Then I was off. I had hoped to make it to Marshfield where I would get a hotel, but the topography (ie – &%$#@ hills) and the fact that it is getting dark earlier changed my plans. I arrived in Fairgrove late in the afternoon and went to seek out the Fairgrove Historical Society, where the word was I could camp. It was a large grassy area with lots of picnic tables right off of Main Street where there was a big pavilion, a museum and a central building. There was a farmers market just wrapping up as I pulled in – I picked up some fresh bread and cookies and the nice guy also threw in some apples for me. One of the vendors was also part of the historical society and she gave me the thumbs up to camp. She also left the men’s restroom open, where there was…..drumroll…..a hot shower! Yes! Definitely one of the best and most needed showers that I have taken in a long time. I set up my tent in a secluded part of the park away from the road and then set off to check out the Historic Main Street to see what was happening. I wasn’t too hungry after my Mama Loca lunch, but maybe something light. There was a coffee shop that was closed and two restaurants selling pizza one right across the street from the other. Don’t know about that business plan…. It was 7:15 and both restaurants closed at 7:30. Hmm. Well, I wasn’t in the mood for pizza anyway. Yeah, Main Street was not happening. I had noticed a Subway up on the highway, so I picked up a sub, got a beer from the convenience store and made it back to my tent just as a light rain started. I settled in and finished the western novel (not really my genre it turns out) – but a good light read.

Oct. 17 – Cheap Breakfast and Conspiracies

It was a chilly morning in Girard! I was not motivated to cook breakfast, so I packed up quickly and then made a beeline to the closest open restaurant – The Hiway House. This was an old-school diner, with beat up furniture, plywood walls and lots of guys in overalls. No complaints though – the coffee was hot, people were friendly, and I got fueled up for the day for only $6.74. Now that is a deal!

Then I was off to the public library to use their wifi and get my blog caught up. With all the messing around, it was around 11am before I actually pedaled out of town! A late start. Within an hour or so I passed through Pittsburgh, Kansas and then crossed the border into Missouri! I can’t prove it, however, because there was no sign welcoming me. What the heck? Doesn’t the governor of Missouri realize that we cyclists count on taking photos of the sign welcoming us to every state we ride through? Unforgivable. Speaking of signs – looks like I have bigger problems to address…..I have observed some suspicious activity. The only thing I can figure is that Utah is still upset over me re-naming all those summits and is collaborating with Missouri to track me down. How else can I explain all these signs I am seeing?

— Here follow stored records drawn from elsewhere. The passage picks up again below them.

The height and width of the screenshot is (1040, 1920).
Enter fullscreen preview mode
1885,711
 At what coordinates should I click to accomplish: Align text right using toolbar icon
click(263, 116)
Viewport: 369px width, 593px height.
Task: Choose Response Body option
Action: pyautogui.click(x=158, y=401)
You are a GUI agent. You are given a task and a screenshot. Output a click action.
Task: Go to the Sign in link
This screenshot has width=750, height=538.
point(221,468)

I pedaled hard to throw them off my trail and I may have succeeded. Haven’t seen a sign all day today. I set my sights on Golden City – not only does it sound cool, like the sister city to the Emerald City.…but there is no place to stop for about 30 miles past it, so it was the logical place to rest. They have a nice park where cyclists can camp. Unfortunately you have to get a code for the restrooms from City Hall, and I arrived 15 minutes too late. I was hoping for a shower….but I guess not. There was water and a nice big covered picnic area where I could set up that had electrical outlets, so that was a plus. The park backed up to houses and I struck up a conversation with a local guy, Mark, who was working in his yard. He is a recently retired CPA who has lived in Golden City since the 70’s. Super nice and knew a lot about the area so we had a good conversation. Nothing was open in town except the Dollar General and a local convenience store – so it was dinner in my tent as it was still pretty cold.

Ok Jeff, I can hear you saying, when you are reduced to photos of food and descriptions of the weather…..then you must not have seen anything unusual or interesting today. Well, I will leave you with this image:

You never know what you will see along the road!

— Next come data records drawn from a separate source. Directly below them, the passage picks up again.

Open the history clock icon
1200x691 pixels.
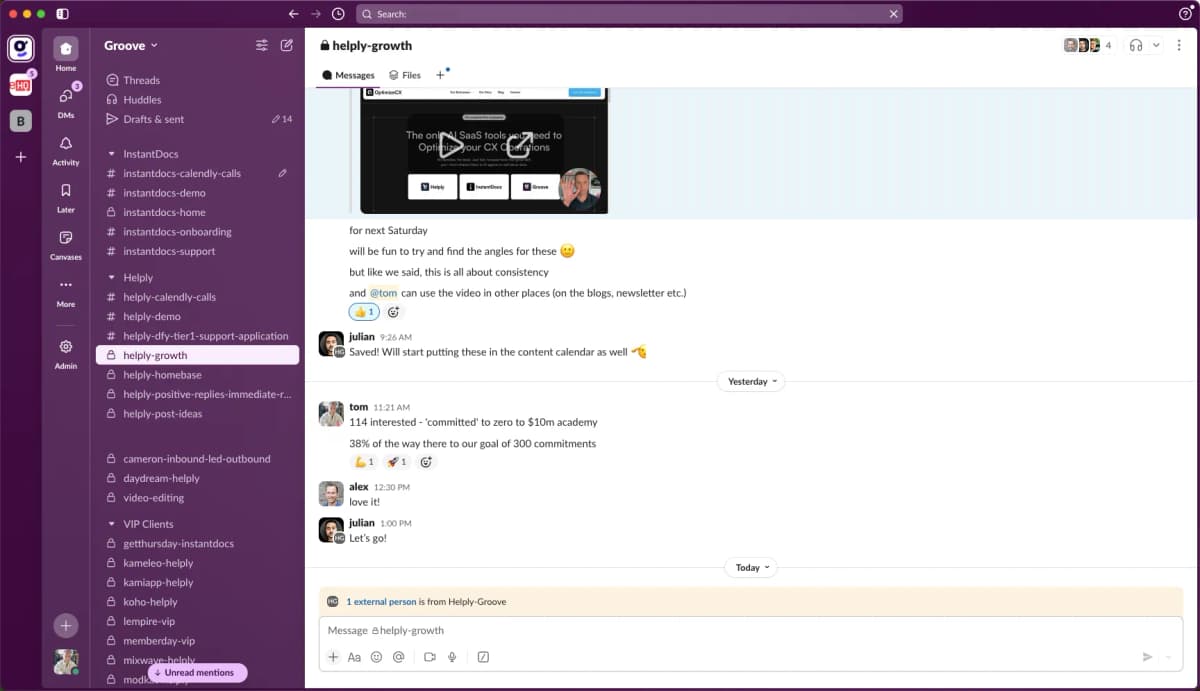tap(338, 14)
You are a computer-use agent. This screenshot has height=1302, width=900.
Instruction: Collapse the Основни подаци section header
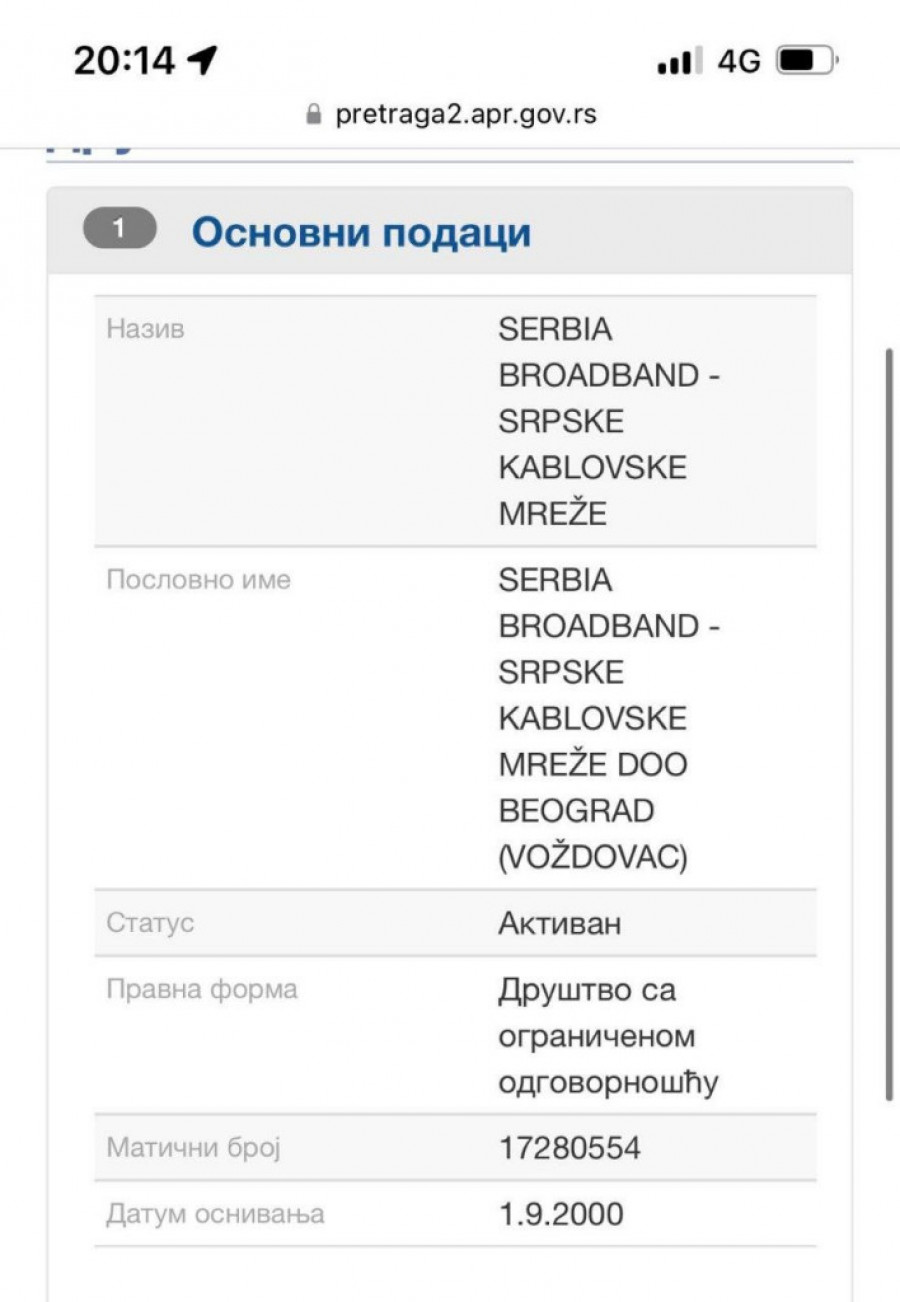click(x=361, y=233)
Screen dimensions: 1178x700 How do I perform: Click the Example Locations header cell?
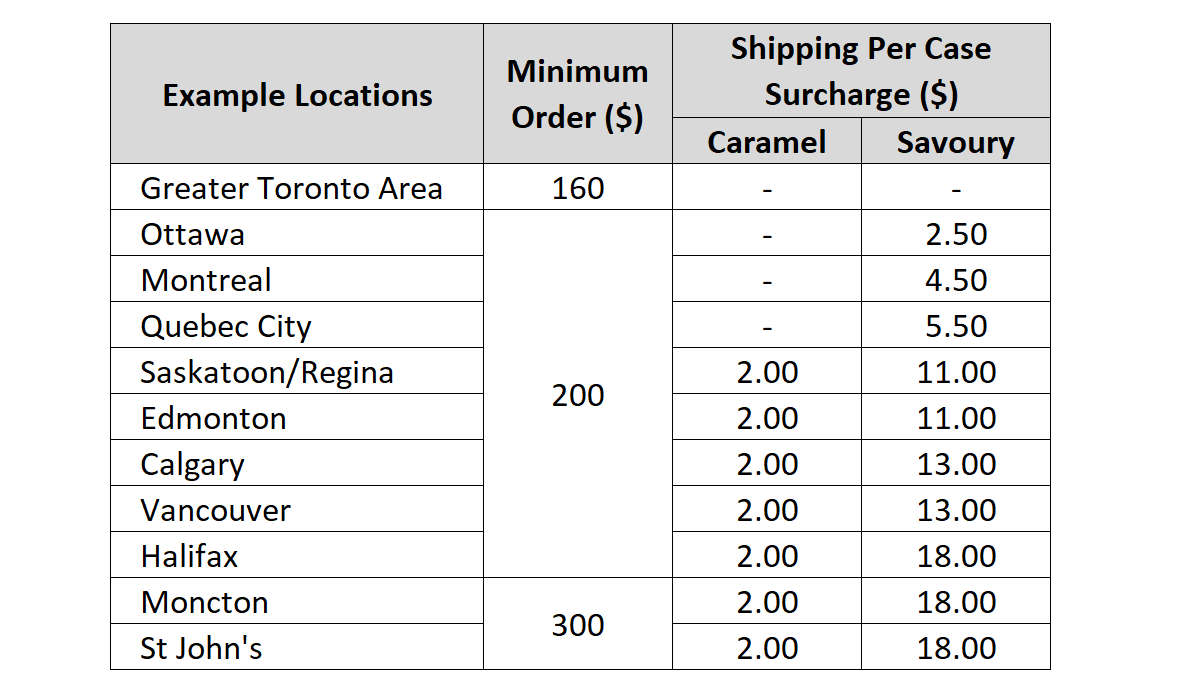pos(297,95)
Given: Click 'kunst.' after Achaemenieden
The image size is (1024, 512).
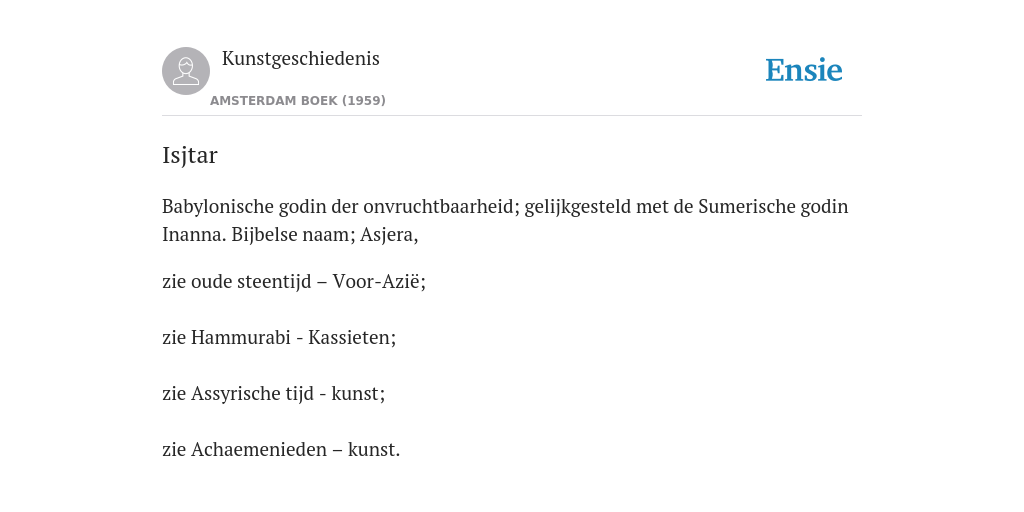Looking at the screenshot, I should pyautogui.click(x=374, y=450).
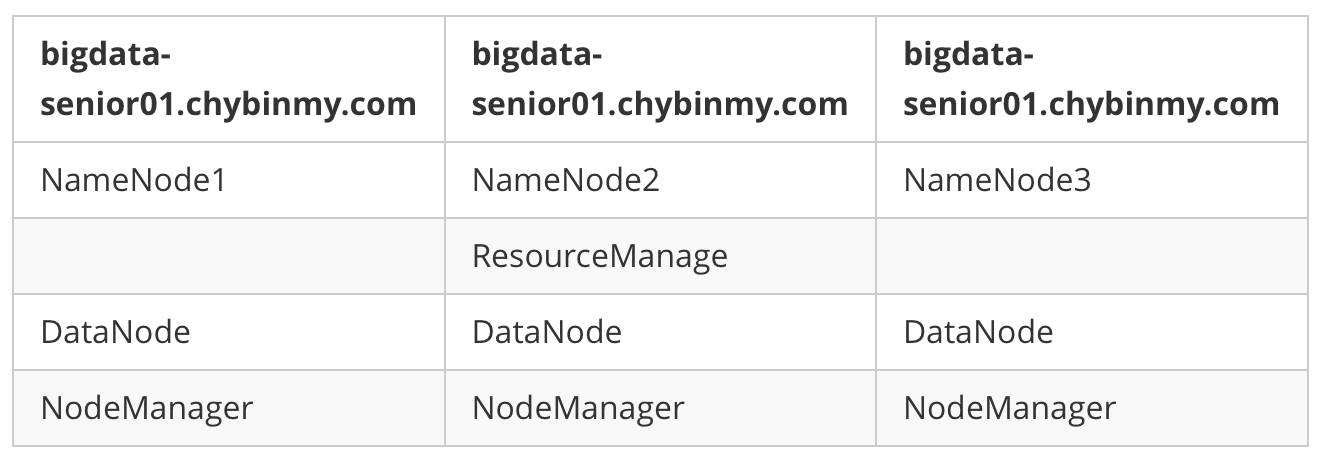Click "senior01.chybinmy.com" text above NameNode3

pos(1091,104)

Oct. 16 – Brits and Box Turtles

I woke up to a chilly morning – but the birds were chirping, the sun was shining and there was a light wind blowing from the northwest. I could tell it was going to be a good day! Most of the morning I rode on empty county roads past farms and tiny little towns, really nice. I put in 40 miles before noon and found myself in Chanute. I picked up some picnicky-type food at a grocery and had a nice little lunch at a nearby park. Then I was off again – can’t let a tailwind just blow by….you have to ride it! The Warmshowers host I had stayed with in Buhler, Garth, had texted me that a young cyclist from England, Greg, who was riding west was going to be staying with him on Wednesday – so I should keep an eye out for him. Sure enough, about 20 miles east of Chanute I saw a cyclist coming down a hill. It was Greg. How’s this for a weird coincidence – we ride the exact same bikes that are the same color (except his is set up for gravel riding) and we have the exact same panniers that are also the same color! He is 21, the same age I was on my first bicycle tour – so I felt that I was looking at a British version of my younger self.

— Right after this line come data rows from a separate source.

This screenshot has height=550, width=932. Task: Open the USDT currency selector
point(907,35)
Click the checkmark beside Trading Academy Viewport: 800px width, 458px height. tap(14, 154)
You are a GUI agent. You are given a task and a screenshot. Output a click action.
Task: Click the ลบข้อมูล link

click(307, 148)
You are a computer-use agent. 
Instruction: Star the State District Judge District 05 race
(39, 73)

He just graduated from college with a degree in economics and is on a very ambitious world cycling tour before starting his first job out of college. He rode across England, flew to Washington DC and is riding across the US to Southern California, then up the Pacific Coast to Washington state. From there he is flying (if I remember right) to Singapore and will tour in Asia until it is time to make his way back home. Nice and adventurous young man! Soon after Greg and I went our separate ways, I had my second wildlife rescue of the trip. This little dude was getting ready to head across the highway to a most certain death until I scooped him up and carried him across – making sure to deposit him far from the road. Stay off the road little buddy!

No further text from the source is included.